* START *

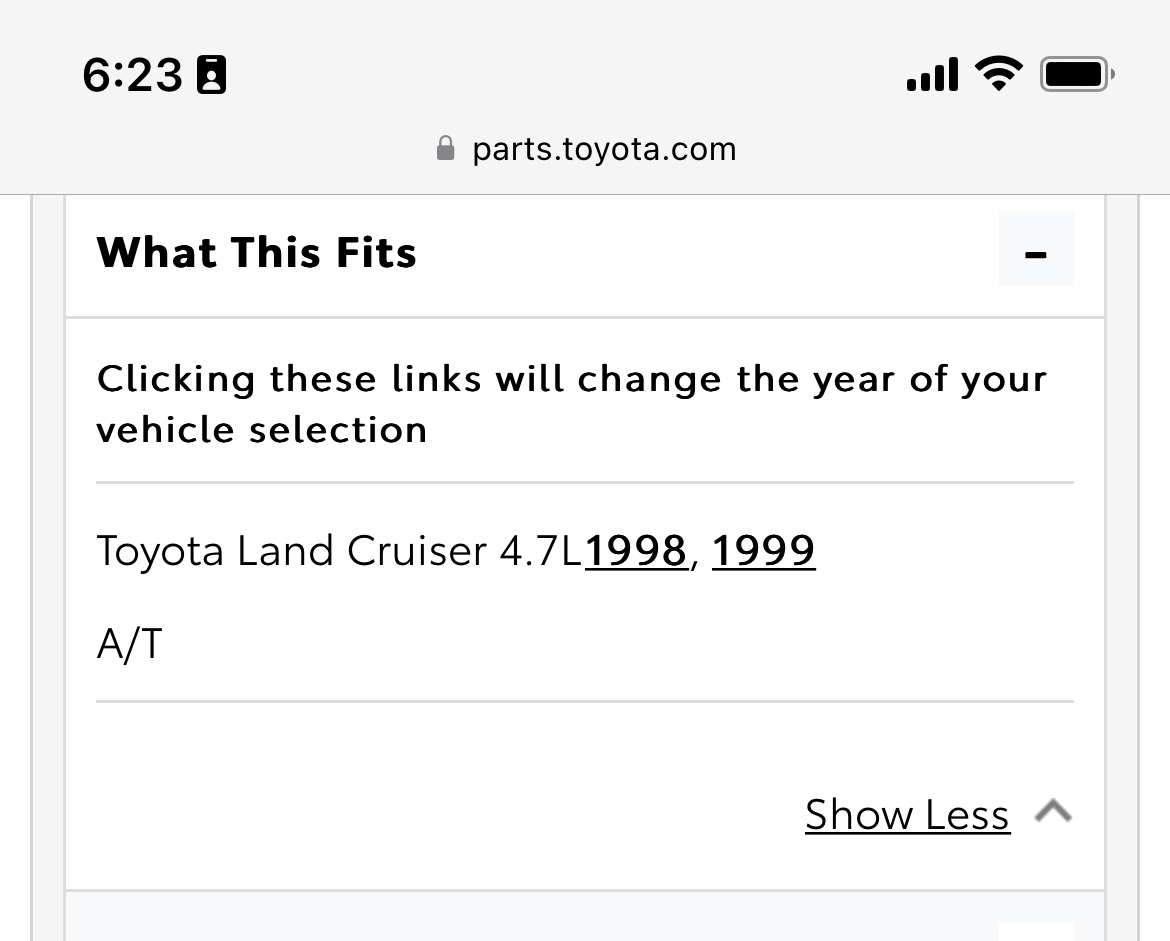
Task: Tap the 6:23 clock in status bar
Action: tap(133, 75)
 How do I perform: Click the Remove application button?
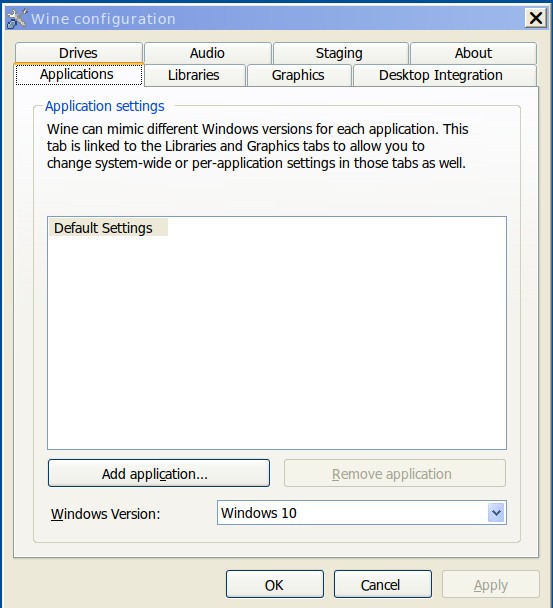395,473
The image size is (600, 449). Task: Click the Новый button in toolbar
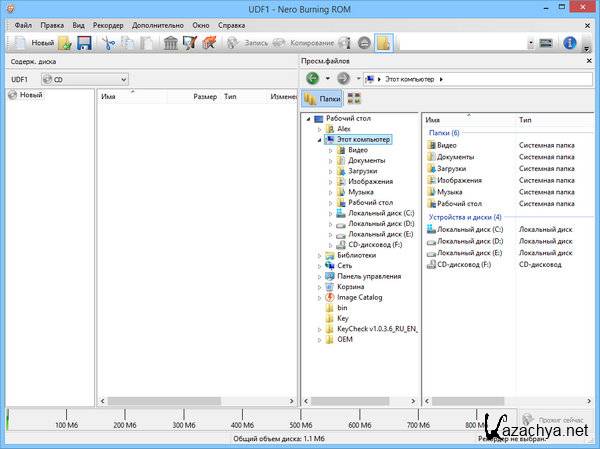click(35, 43)
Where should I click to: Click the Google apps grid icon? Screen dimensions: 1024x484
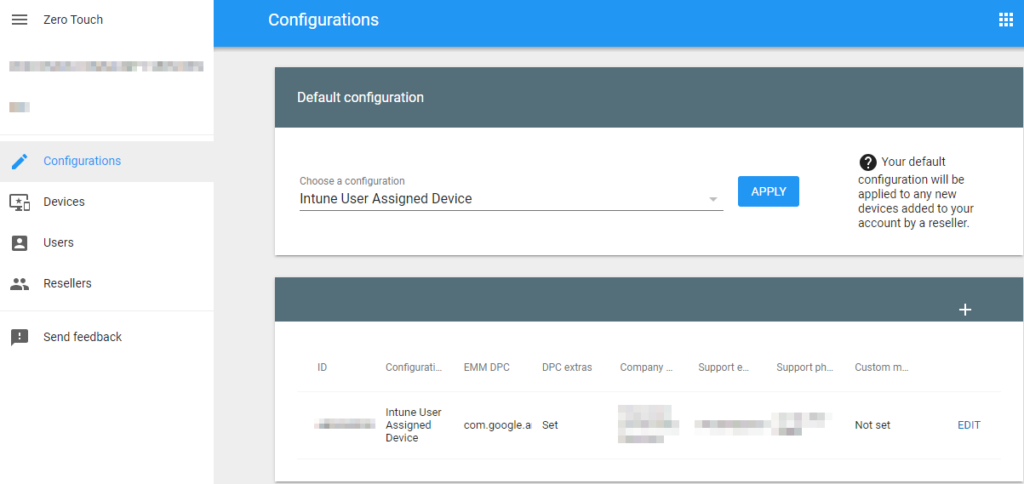tap(1005, 20)
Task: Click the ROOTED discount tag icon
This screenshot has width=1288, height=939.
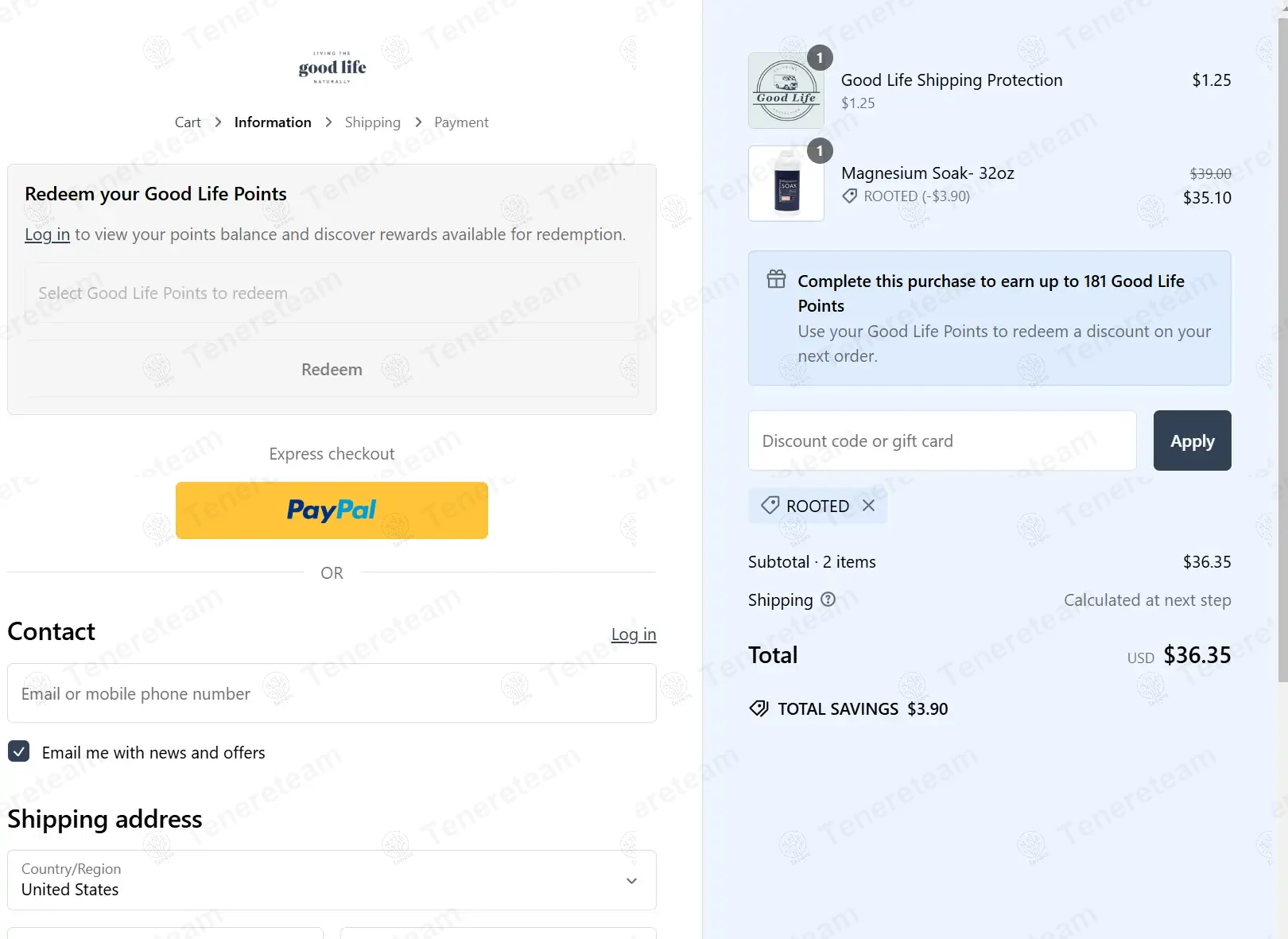Action: [x=770, y=506]
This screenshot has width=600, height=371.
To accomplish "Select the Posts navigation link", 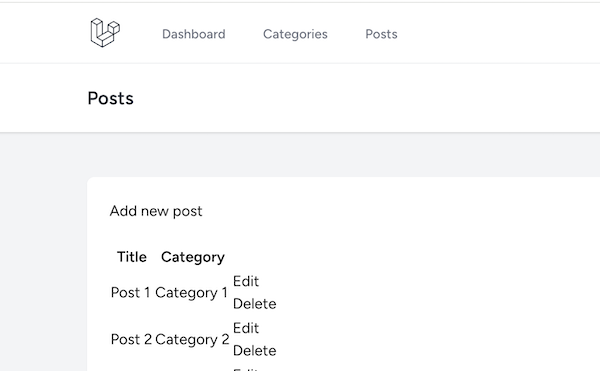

* END *

• Brief
Reproduce every one of the items above word for word, omitting the pictures.

• Solution
Task: Tap the 6:23 clock in status bar
Action: tap(133, 75)
 How do I perform: Click the Remove application button?
395,473
The image size is (600, 449). Task: Click the Новый button in toolbar
click(35, 43)
Where should I click to: Click the Google apps grid icon? Screen dimensions: 1024x484
tap(1005, 20)
Task: Click the ROOTED discount tag icon
This screenshot has width=1288, height=939.
Action: [x=770, y=506]
This screenshot has width=600, height=371.
To accomplish "Select the Posts navigation link", 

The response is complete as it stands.